Parlamento associa-se à "Jornada de Memória e Esperança" e homenageia vítimas da Covid

A "Jornada de Memória e Esperança" é uma iniciativa cidadã que decorre até domingo com o objetivo de homenagear as vítimas da pandemia de Covid-19.

A Assembleia da República homenageou esta sexta-feira todas as vítimas da Covid-19 e solidarizou-se com todos aqueles que foram afetados por esta pandemia e a combateram, em especial os profissionais de saúde, associando-se à "Jornada de Memória e Esperança".

Por proposta do presidente da Assembleia da República, Eduardo Ferro Rodrigues, o parlamento aprovou hoje, por unanimidade, um voto de solidariedade pela "Jornada de Memória e Esperança", uma iniciativa cidadã que decorre a partir de hoje e até domingo com o objetivo de homenagear as vítimas da pandemia de Covid-19, tendo alguns promotores da iniciativa estado presentes nas galerias do parlamento.

"A Assembleia da República, reunida em Sessão Plenária, presta homenagem a todas as vítimas da Covid-19 e transmite a sua solidariedade a todos quantos foram afetados pelas suas consequências, reconhecendo, em simultâneo, e no quadro da 'Jornada de Memória e Esperança', o esforço, a dedicação e o profissionalismo de todos os envolvidos no combate à pandemia, muito em especial os profissionais de saúde, sem os quais não teria possível minorar o sofrimento e a dor de tantos, nem contrariar os seus efeitos mais nefastos", pode ler-se no texto aprovado.

Portugal, de acordo com o voto aprovado, é "orgulhosamente o país do mundo com os mais elevados níveis de vacinação" contra esta doença, o que só foi possível graças ao empenho dos portugueses e das instituições nacionais "nos mais diversos planos de atuação e intervenção, que deram o seu melhor e o melhor de si".

Este "esforço coletivo", refere o texto, deu o mote ao manifesto que está na base desta "Jornada de Memória e Esperança" com o objetivo de "homenagear as vítimas da pandemia -- diretamente afetadas pela doença, mas, também, pelo medo e a solidão que causou -- e de promover uma reflexão conjunta sobre a forma como foi enfrentada e combatida".

Segundo o texto, "a pandemia não foi ainda ultrapassada" e há "ainda muito a fazer, nomeadamente quanto à democratização da vacina pelo mundo, conforme tem alertado o Secretário-Geral das Nações Unidas, António Guterres, o que permitirá salvar vidas, minorar o sofrimento e evitar o surgimento de novas variantes do vírus".

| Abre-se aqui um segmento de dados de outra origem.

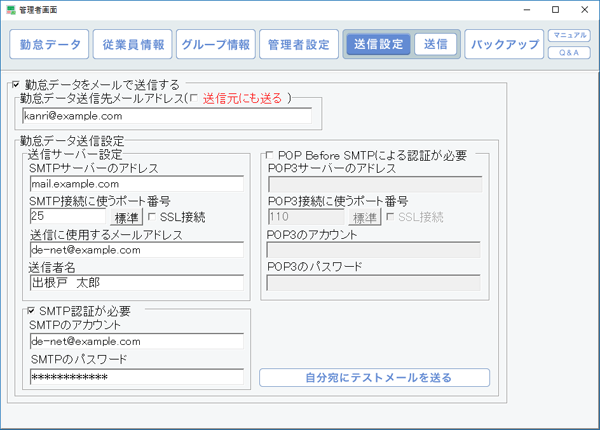Click the app icon in title bar
This screenshot has width=600, height=430.
click(x=9, y=9)
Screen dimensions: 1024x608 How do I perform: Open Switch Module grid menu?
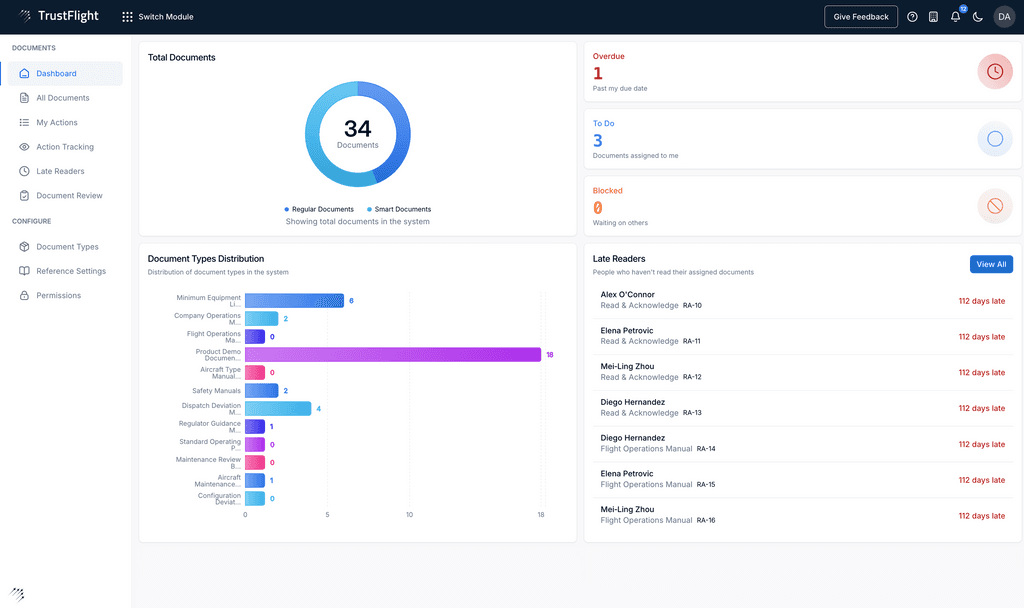click(x=157, y=17)
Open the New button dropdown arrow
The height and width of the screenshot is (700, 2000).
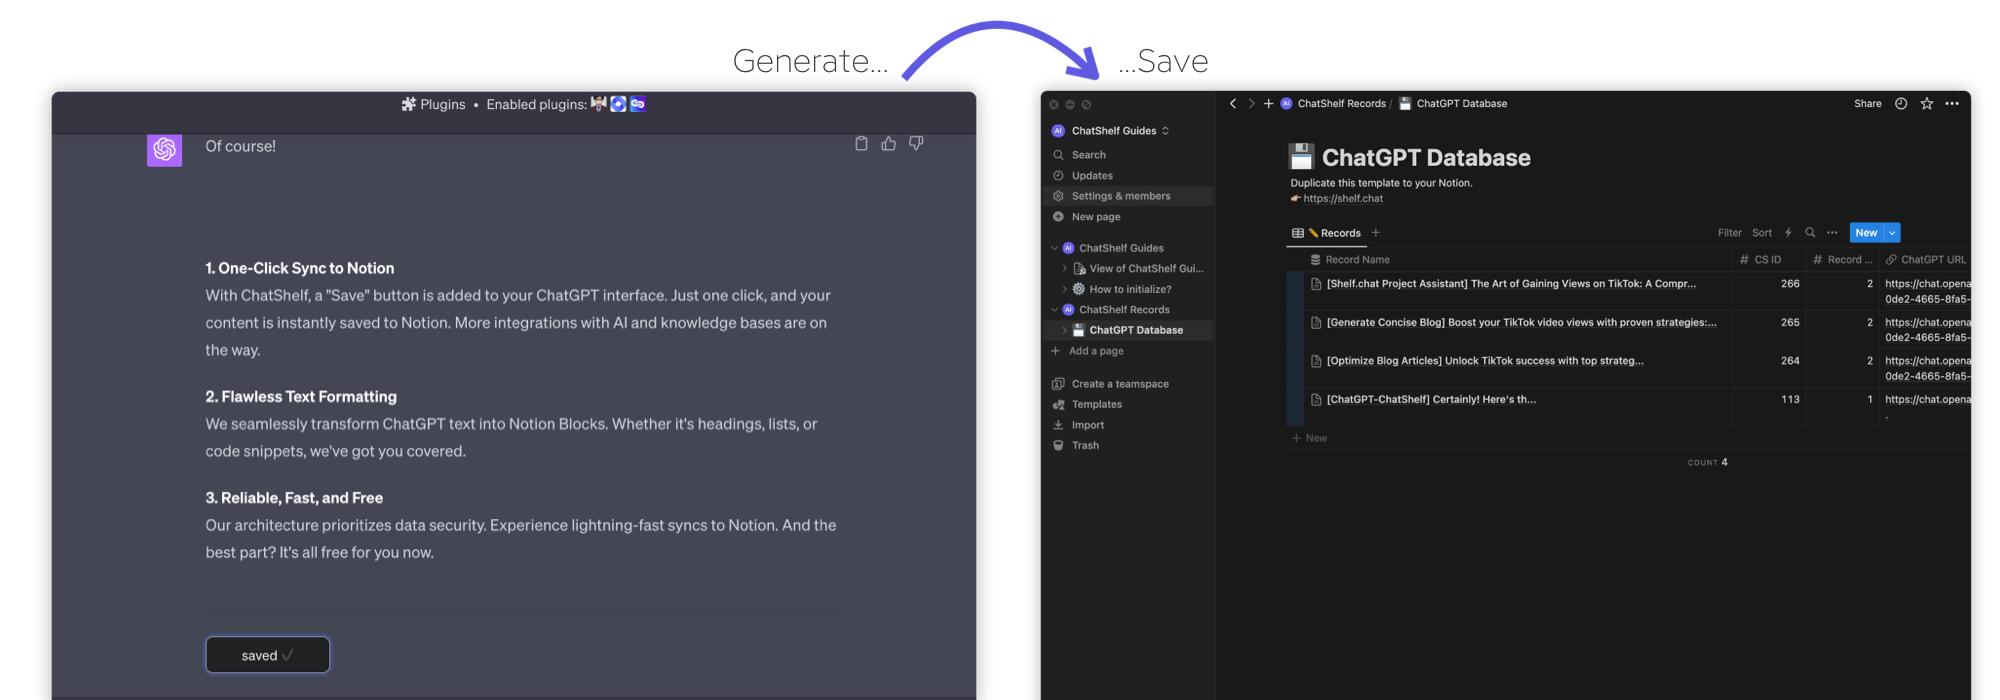[x=1892, y=233]
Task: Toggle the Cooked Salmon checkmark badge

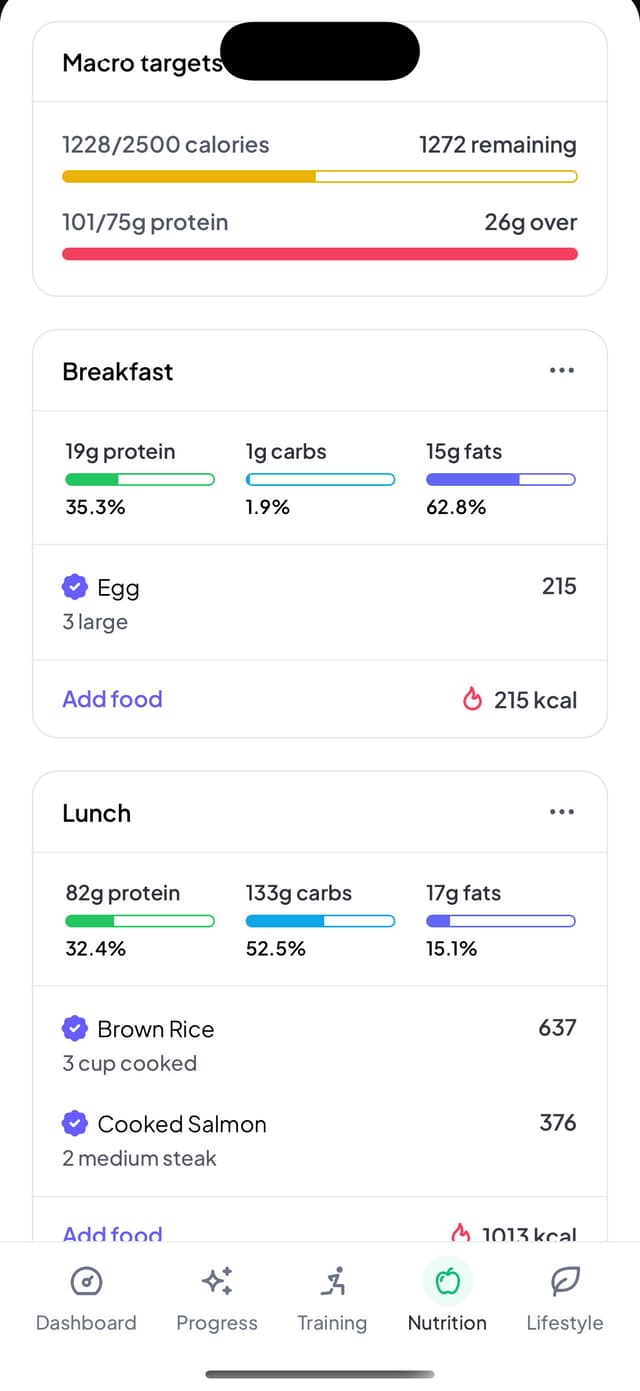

Após a leitura do voto por Ferro Rodrigues foi aberto um momento para a intervenção de todos os grupos parlamentares e deputadas não inscritas que se associaram a esta jornada e à homenagem às vítimas desta pandemia, bem como ao agradecimento a todos os profissionais que, nas mais variadas áreas, combateram a Covid-19 e os seus efeitos, permitindo que o país continuasse a funcionar neste difícil período.